::: 本文抜粋

結果的に、合計で41頭の幼虫を得る事が出来ました。
ちまちまと産んでいたからそんなに多くは採れてないと思ってたんですが、いざ合算すると充分以上の数が得られていたんですね。記事を書いている今になってこの数字に驚いています。
得られた幼虫達は、マットの在庫量に悩まされつつも全頭個別飼育。
120ccカップ、430ccカップ、800ccビンorクリアボトル、1400ccクリアボトルと、一切の統一感を排除した上に、置く場所もランダムに配置。
これじゃぁ数を把握できてないのも仕方がないでしょ?
2021年春
割り出しが遅れたせいか、僅か3ヶ月程度しか経っていないのにぞくぞくと蛹室のシミが容器壁面に見えて来ています。
ネブトは本来なかなか蛹室内を見せてくれないハズなんですが、小さなカップで管理する♀においては結構蛹や新成虫が見えていました。
そんな中、♂幼虫と見ていたボトルでも中身がちょっと見える状態で1頭が羽化していました。
もうしばらくの間外から幼虫が見えなくなっていたボトルも多数あったので、その「見えていた1頭」を指標として魅惑の♂成虫初掘出しに手を出してしまいました。
やはり初飼育となると、新成虫が羽脱するまで我慢できないんですよ。
まず、中身が見えていた♂のボトルを暴いてみました。
外からは、ケツ(上翅の端っこ)しか見えてなかったのでどんなカオをしているのか知りません。
ティースプーンでマットを掻き出し蛹室に近付いていきます。
やがてボリッと当たる繭玉の感触に、期待は高まるばかりです。
(奇形かもしれないと云う心配は一切していない)
おお、これが国内初(たぶん)のハルマヘラ産WF1か!!!
臨時特別給付金ありがとう!!
身体もしっかり固まっていてネブトならではの青みもでています。
3令で割り出したためにサイズはそれほど大きくなく、40mm程度。最大で50mm台後半になる種と考えれば結構小さめなのかもしれません。しかし兎にも角にも感動として大きかったのは新成虫♂が見られた事、そして何よりネブト系初羽化と云う新たな体験が出来た嬉しさ
活動前なので、しばらく観賞した後ボトルのフタを閉めそのまま棚に戻します。

::::::
::: データセット内容

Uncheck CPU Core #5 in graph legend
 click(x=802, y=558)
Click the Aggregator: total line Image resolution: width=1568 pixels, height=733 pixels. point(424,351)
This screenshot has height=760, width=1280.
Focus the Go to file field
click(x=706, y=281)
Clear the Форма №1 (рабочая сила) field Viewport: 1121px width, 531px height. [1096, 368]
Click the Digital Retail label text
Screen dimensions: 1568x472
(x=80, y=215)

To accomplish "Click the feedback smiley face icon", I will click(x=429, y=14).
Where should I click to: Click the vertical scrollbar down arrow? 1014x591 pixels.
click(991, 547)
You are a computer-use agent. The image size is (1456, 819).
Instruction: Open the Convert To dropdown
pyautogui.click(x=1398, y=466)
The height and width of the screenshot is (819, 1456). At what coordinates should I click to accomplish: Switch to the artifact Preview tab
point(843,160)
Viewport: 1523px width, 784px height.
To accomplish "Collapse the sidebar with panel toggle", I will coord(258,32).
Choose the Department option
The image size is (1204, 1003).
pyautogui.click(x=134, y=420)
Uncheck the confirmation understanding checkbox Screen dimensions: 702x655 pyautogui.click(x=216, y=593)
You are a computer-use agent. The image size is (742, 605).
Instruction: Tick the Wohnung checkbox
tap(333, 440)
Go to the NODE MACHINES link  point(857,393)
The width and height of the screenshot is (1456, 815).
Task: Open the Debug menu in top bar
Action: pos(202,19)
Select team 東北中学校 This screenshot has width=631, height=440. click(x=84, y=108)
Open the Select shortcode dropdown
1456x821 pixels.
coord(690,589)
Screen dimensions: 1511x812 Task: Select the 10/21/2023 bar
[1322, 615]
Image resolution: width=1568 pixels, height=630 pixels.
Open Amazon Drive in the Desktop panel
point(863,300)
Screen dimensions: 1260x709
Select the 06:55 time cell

::::::

:: 作業指示 ::
ハルマヘラ産ネブトの飼育記を、最後の文の後から書き継げ。

:: 解答 ::
この1頭目の美しい姿を見て欲望に火が点きました。
他の♂はどうなっているか見たくないワケがありません。
外からは見て分からないけど多分蛹室を作っているであろうと、スプーンを突っ込んでみました!
なにおめぇ赤くなってんだ。
調子に乗り過ぎました。
一旦冷静になりまして、もうちょっと待つべきかと思い留まる事にしました。
2021年夏
あれからさらに2~3ヶ月が経ちまして、♀個体は勿論の事、♂個体もいくつか羽脱してきました。
ワイルドの弱弱しさにはハラハラしていたので、飼育品の身体の力強さを見るとホント~に安心します。
脚を畳んでガチッと擬死した腹側の様子は、オオクワファンから見ても何かキュンとくるものがあるんじゃないでしょうか。
頭部のアップ。
画質がそれほど良いとは言えないのですが、シルエットだけでインパクト充分です。
芸術的な弧を持つこの大腮は、色々な角度から眺めたくなってしまいます。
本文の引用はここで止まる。